No, that’s not “moron machine translation”, but if you read Hugo Kornelis’ candid and very helpful comments on Tuesday’s Windows Live Translator post, you’re certainly aware that machine translation (MT) has its pitfalls.
The pun in the paragraph above is a good example of the challenges faced by MT. English-speaking readers might stifle a small chuckle (they perhaps are more likely to fail in their efforts to suppress a groan and accompanying roll of the eyes) at my play on the homonyms “more on” and “moron,” but unless these terms translate to homonyms in other languages (an unlikely state of affairs), the joke likely loses something — perhaps everything — in the translation.
MT works best on professionally authored content — short, crisp sentences with good grammar — and even then the results aren’t always perfect. Blogs tend not to be edited to such high standards; many of them, including this one, are authored with a strongly colloquial voice. This aspect is usually lauded as a virtue of the blogging model, but it does tend to limit the utility of MT tools run against blogs.
The good news in this scenario should come as no surprise to those of us in the database business. An MT application is only as good as its underlying databases, and one of the Windows Live Translator team’s motivations in releasing these products for public consumption at this stage is to get more data for their databases — just the sort of feedback Hugo offers. They’ve set up a feedback website which reports directly to the Live Translator team; I’ve added a link to the site under my Windows Live Translator link to the left (for you web-based viewers). I’ve also added a Machine Translation tag to the blog to group this conversation.
The Windows Live Translator team is actively pursuing sources for data for their databases. They already get monthly refreshes of localized content from Microsoft product groups, and there are plans afoot to set up a sort of “translation Wiki” where customers can suggest translations. After a sufficient number of solid translations are collected, the statistical favorite will then be incorporated into the translator. Two of the words Hugo mentions — aardigheidje and giechel — will be included in the next Dutch refresh.
Windows Live Translator is going to perform better and better as its underlying databases are populated. It’s just going to take time, and forthright feedback such as Hugo’s only hastens the process. I’ve given feedback of my own, which was graciously received by the team.
My last name is also a noun, and a component of place names, in my native language. My full name as rendered here is also a place name in at least two US states (there appear to be two Ward Ponds in Massachusetts alone). This configuration challenges current MT technology.
My brief testing of the technology before I posted on Tuesday showed that it had trouble with the words “ruminating,” “appendectomy,” and “telecommute.”
As the databases grow, I’m sure that these issues will subside, although I’m quite curious to see how they’ll deal with the whole names-as-proper-nouns situation.
Thanks to Hugo for his interest and comments. I urge all of you fluent in any of the supported languages (German, French, Italian, Spanish, Portuguese, Chinese Simplified, Chinese Traditional, Japanese, Korean, Arabic, and Netherlands Dutch) to liberally exercise both the technology and the feedback page.

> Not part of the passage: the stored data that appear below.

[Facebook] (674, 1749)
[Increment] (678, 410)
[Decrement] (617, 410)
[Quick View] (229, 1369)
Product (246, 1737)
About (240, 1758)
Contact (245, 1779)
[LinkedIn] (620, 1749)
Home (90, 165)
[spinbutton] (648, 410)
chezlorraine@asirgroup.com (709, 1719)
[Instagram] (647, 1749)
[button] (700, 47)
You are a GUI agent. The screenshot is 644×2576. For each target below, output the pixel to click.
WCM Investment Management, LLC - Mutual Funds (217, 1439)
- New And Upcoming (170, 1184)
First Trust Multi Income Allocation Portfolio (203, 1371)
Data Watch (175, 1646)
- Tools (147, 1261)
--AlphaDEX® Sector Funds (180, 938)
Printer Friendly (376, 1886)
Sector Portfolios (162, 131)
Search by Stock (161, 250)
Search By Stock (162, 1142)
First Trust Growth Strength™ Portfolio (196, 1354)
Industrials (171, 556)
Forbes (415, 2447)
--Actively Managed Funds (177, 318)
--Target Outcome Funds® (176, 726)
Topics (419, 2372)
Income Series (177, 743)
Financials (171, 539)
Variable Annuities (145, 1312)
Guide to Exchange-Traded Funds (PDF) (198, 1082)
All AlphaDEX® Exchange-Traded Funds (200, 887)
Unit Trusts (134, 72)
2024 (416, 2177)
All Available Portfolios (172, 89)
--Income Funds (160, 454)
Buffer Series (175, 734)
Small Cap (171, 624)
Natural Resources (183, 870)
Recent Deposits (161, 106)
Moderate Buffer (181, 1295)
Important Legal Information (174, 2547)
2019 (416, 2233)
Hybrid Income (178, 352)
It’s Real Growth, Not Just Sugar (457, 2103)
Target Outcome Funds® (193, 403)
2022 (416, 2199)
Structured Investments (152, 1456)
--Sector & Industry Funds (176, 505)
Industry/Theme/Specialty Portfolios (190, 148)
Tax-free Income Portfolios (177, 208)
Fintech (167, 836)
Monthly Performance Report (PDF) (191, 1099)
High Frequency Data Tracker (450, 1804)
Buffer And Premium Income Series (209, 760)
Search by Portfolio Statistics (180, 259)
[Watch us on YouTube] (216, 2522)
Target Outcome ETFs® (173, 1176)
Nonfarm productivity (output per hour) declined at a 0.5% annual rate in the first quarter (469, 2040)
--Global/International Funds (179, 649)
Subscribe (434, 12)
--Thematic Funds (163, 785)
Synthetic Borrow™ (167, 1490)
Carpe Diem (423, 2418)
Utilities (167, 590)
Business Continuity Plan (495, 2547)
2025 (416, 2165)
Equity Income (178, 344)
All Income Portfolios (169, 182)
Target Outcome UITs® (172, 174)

Remember, based on the state of the underlying database for your selected language, your mileage may vary. Think of yourself as a beta tester for your language, with commensurate privilege to raise issues and concerns with the team. Based on my experience with them, they’ll jump on the chance to make their product better.
When this is working up to par, think of the extended reach this can give the web! It will never replace the loving touch of a person fluent in both the source and destination languages, but it has strong potential to further democratize the web, and that can’t be a bad thing.
Moron.. oops.. I mean.. More on this topic as events unfold.